What you need to do:
(1) According to the article on COVID-19 vaccines in Waterloo Region, how many hospitalizations are vaccines estimated to have prevented?
(2) In one to three sentences, explain which figures in the article on COVID-19 vaccines in Waterloo Region show that unvaccinated people face greater risk.
(3) Continue the article on COVID-19 vaccines in Waterloo Region from where it stops.
*** Opening of Provided text ***
Vaccines prevented nearly 4,000 COVID-19 cases in Waterloo Region since December, top doctor says

COVID-19 vaccinations prevented nearly 4,000 infections in Waterloo Regions since doses were first offered to residents in December, the area's top doctor says.

Medical Officer of Health Dr. Hsiu-Li Wang said between Dec. 22, 2020 and Sept. 4, 2021, vaccines are estimated to have prevented 3,935 cases, 548 hospitalizations, and 82 deaths among residents 18 and older living in the region.

She added that the rate of COVID-19 is nine times higher in unvaccinated people than in vaccinated people in Waterloo Region. Provincially, people who haven't received a COVID-19 vaccine are 23 times more likely to require hospitalization and 43 times more likely to need care in an intensive care unit.

"We need to continue increasing our vaccination rates, as well as continuing our basic public health precautions," Dr. Wang said at the region's COVID-19 briefing on Friday morning.

She said the region has seen a slow increase in the number of daily cases, and the weekly incidence rate now sits at 27 cases per 100,000 people.
*** Close of Provided text ***
*** Opening of Information ***
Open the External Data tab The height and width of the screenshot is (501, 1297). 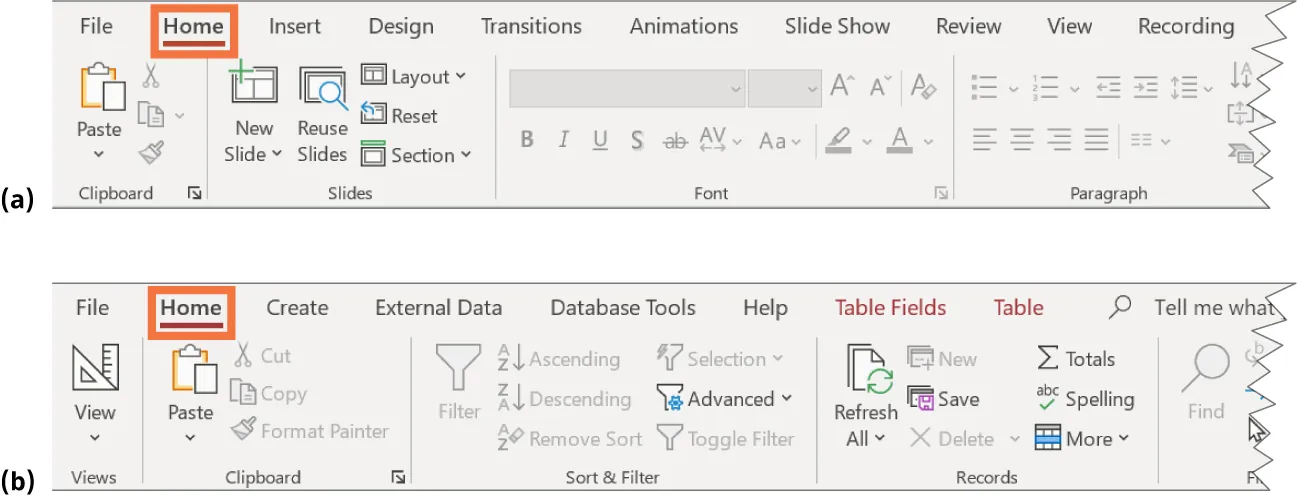tap(438, 308)
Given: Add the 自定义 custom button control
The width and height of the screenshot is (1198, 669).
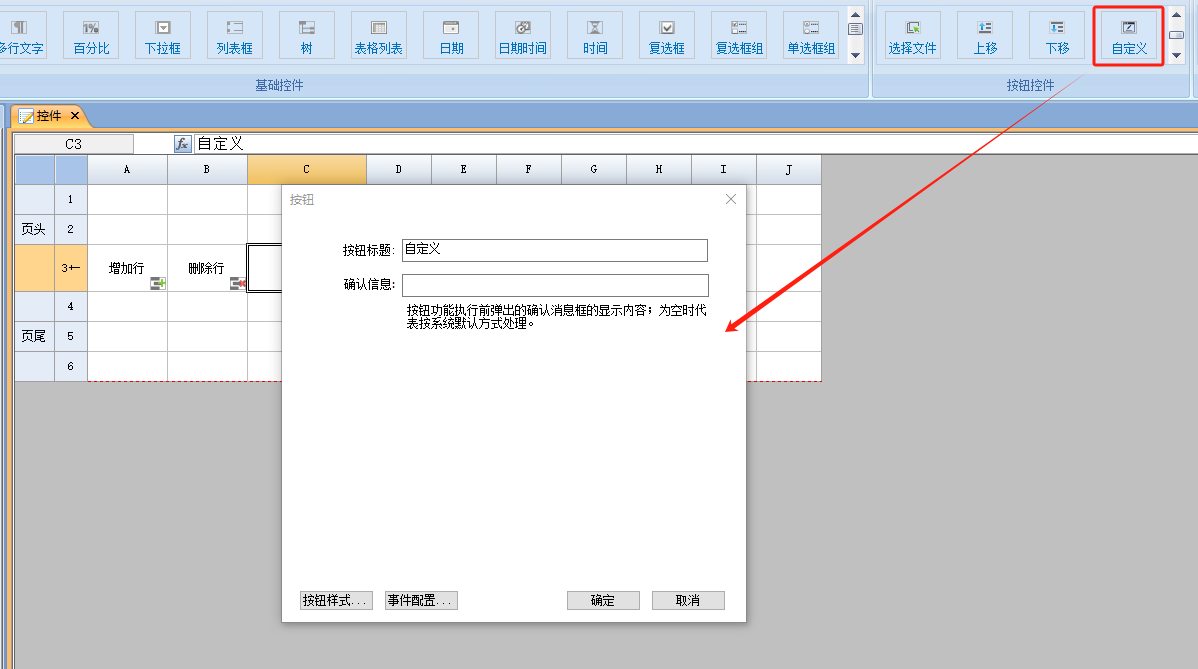Looking at the screenshot, I should (1129, 36).
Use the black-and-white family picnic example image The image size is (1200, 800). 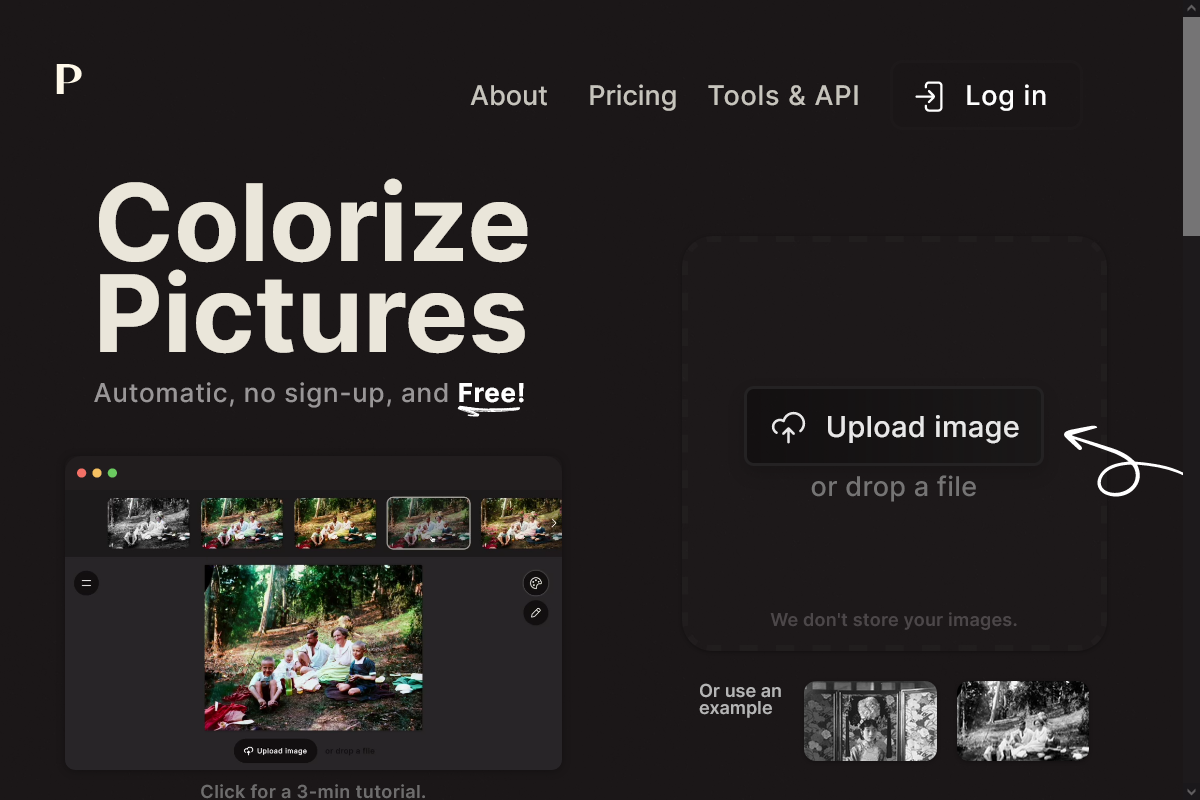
*** Close of Information ***
Per-task answers:
(1) 548 hospitalizations

(2) In Waterloo Region, the rate of COVID-19 is nine times higher in unvaccinated people than in vaccinated people. Across the province, unvaccinated people are 23 times more likely to require hospitalization and 43 times more likely to need intensive care.

(3)
"As contacts between people are expected to increase in this month, the Delta variant risks spreading rapidly," Dr. Wang said.

PRECAUTIONS IMPORTANT FOR FULLY VACCINATED PEOPLE

Receiving two doses of a vaccine is the strongest layer of protection people can take against COVID-19, but Dr. Wang said it's still important for fully vaccinated people to continue following public health measures.

"One of the trends we're noticing in our case and contact management is that fully vaccinated individuals are no longer taking public health precautions and getting infected," Dr. Wang said.

She said health officials have seen an increase in large gatherings where people aren't masking or distancing from others.

"It is important that everyone understand vaccination, while it is the most powerful layer of protection we can add in our fight against COVID-19, it cannot be the only tool we rely on to get us through the fourth wave."

VACCINATION RATES STABLE IN REGION

Dept. Chief Shirley Hilton, who is leading the region's vaccination task force, said rates continue to rise in Waterloo Region. More than 87 per cent of eligible residents have received at least one vaccine dose, and 80 per cent of people 12 and older are now fully vaccinated.

According to Dr. Wang, around 66,000 people are eligible for a vaccine and haven't received one yet.

Hilton said they've seen increased vaccination rates since the province announced plans for a vaccination passport coming into effect later this month.

At the beginning of August, around 15 per cent of shots were first doses. Hilton said that increased to about 32 per cent doses in the middle of August, and currently around 40 per cent of shots are first doses in the region.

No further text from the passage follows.